Only the lines from the top of the data through the one with "This screenshot has height=812, width=1459." are to be written out, each exactly as it stands.

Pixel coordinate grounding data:
__________________________________________________
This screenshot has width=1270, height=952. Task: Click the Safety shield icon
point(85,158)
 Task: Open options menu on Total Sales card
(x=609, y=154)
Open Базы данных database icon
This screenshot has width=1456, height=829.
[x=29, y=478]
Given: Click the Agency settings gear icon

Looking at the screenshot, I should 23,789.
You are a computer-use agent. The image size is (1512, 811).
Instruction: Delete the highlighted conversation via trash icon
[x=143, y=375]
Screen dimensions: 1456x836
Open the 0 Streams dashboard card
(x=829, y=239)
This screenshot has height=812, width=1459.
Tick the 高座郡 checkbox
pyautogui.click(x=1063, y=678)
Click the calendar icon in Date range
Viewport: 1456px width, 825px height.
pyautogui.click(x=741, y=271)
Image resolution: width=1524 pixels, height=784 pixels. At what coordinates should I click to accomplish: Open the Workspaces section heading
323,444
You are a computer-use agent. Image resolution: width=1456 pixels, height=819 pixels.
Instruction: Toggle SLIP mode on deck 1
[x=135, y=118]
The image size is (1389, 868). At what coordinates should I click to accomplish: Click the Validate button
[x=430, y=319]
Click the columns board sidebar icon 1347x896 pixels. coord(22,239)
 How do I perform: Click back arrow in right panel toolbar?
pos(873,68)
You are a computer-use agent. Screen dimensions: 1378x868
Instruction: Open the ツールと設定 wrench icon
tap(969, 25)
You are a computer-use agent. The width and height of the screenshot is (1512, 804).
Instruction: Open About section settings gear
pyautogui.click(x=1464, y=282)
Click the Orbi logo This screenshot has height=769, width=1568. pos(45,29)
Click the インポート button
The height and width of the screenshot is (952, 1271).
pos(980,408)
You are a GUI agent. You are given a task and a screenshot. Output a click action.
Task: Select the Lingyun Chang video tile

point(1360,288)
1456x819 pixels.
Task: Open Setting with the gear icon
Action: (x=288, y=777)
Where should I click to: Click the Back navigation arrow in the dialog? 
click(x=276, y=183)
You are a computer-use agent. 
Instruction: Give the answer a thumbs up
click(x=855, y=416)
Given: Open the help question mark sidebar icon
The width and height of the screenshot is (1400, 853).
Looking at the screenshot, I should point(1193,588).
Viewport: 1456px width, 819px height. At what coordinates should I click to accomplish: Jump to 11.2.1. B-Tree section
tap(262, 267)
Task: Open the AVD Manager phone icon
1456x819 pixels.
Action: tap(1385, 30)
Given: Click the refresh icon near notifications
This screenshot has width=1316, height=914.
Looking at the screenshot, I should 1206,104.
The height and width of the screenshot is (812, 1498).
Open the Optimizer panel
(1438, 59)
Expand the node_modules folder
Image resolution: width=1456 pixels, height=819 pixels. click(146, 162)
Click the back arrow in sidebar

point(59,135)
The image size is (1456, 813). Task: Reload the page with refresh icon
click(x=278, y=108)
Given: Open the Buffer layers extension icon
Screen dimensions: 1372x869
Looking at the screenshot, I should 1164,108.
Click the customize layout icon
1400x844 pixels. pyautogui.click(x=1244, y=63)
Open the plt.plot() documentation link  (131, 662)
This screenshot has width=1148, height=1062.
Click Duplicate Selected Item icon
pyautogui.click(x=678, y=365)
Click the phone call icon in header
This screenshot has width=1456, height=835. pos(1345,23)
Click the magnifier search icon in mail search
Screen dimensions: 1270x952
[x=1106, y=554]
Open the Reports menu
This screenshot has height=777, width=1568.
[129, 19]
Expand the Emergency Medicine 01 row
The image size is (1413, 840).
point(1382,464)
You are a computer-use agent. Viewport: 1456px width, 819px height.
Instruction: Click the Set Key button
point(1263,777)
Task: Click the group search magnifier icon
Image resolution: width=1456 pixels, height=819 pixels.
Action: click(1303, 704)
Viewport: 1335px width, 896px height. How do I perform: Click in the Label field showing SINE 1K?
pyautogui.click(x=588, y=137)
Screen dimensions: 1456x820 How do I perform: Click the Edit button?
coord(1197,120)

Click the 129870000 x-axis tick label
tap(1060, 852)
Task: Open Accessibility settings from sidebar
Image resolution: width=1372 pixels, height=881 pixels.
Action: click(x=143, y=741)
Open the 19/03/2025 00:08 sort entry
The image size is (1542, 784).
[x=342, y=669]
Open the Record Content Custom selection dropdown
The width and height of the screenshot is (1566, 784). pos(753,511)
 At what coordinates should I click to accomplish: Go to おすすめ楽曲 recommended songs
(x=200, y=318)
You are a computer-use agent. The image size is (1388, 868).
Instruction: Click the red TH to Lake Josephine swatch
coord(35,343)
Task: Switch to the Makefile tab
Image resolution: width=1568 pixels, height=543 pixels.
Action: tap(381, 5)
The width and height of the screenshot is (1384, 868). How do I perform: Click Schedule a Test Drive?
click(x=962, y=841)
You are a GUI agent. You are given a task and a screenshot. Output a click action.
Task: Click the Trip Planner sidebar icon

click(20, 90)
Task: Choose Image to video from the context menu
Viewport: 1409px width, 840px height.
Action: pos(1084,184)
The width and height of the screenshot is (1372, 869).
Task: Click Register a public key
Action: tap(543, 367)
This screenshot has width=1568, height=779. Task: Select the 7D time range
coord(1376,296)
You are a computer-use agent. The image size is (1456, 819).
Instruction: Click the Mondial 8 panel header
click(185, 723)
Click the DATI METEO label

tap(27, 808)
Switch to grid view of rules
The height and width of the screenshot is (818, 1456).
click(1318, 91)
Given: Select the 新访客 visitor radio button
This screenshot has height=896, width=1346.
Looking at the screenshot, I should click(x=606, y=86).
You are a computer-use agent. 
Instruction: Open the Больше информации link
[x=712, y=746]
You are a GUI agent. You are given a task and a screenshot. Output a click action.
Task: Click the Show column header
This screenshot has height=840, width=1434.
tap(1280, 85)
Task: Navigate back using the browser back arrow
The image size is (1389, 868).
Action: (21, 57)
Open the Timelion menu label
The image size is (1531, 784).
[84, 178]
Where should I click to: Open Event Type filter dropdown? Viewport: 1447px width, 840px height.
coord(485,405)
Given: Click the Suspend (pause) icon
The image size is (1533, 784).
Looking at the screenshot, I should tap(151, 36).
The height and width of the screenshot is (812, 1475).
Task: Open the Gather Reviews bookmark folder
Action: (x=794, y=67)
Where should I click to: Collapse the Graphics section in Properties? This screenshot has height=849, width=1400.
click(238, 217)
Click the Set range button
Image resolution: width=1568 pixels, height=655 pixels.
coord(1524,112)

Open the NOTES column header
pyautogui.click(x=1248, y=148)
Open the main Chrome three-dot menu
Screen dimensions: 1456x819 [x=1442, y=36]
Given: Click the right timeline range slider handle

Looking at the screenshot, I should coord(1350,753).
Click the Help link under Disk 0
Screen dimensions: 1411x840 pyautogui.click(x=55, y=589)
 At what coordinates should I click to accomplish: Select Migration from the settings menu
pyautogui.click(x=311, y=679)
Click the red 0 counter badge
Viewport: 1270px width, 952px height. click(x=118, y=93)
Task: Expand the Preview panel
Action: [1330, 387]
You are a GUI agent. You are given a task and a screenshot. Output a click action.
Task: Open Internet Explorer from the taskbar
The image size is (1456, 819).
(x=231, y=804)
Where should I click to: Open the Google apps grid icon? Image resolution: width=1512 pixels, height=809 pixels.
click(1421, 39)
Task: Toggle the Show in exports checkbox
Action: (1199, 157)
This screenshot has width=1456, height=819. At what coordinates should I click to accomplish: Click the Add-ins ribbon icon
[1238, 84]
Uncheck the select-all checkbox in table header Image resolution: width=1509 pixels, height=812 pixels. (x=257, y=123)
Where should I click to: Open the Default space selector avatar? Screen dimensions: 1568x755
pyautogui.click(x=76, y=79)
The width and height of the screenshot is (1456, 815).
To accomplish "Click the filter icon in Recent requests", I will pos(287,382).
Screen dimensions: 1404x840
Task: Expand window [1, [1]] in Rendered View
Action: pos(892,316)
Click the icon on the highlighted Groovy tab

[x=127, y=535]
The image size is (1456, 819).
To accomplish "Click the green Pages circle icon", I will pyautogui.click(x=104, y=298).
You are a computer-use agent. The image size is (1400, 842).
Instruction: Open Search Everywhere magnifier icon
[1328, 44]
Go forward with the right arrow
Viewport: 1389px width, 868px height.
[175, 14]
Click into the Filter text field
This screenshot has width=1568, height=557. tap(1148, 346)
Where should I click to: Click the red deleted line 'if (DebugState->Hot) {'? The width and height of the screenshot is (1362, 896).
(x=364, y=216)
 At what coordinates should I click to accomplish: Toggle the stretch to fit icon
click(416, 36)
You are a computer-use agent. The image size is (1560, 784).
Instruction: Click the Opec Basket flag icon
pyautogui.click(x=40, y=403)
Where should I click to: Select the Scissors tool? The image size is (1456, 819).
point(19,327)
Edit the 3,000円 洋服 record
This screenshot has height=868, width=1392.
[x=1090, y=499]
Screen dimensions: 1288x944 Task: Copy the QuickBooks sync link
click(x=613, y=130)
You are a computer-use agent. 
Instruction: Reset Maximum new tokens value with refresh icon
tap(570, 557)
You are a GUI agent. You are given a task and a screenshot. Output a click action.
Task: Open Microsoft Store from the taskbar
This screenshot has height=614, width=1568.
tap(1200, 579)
__________________________________________________
→ **Written reply**:
This screenshot has width=1270, height=952. Task: Click the Safety shield icon
point(85,158)
 Task: Open options menu on Total Sales card
(x=609, y=154)
Open Базы данных database icon
This screenshot has width=1456, height=829.
[x=29, y=478]
Given: Click the Agency settings gear icon

Looking at the screenshot, I should 23,789.
You are a computer-use agent. The image size is (1512, 811).
Instruction: Delete the highlighted conversation via trash icon
[x=143, y=375]
Screen dimensions: 1456x836
Open the 0 Streams dashboard card
(x=829, y=239)
This screenshot has height=812, width=1459.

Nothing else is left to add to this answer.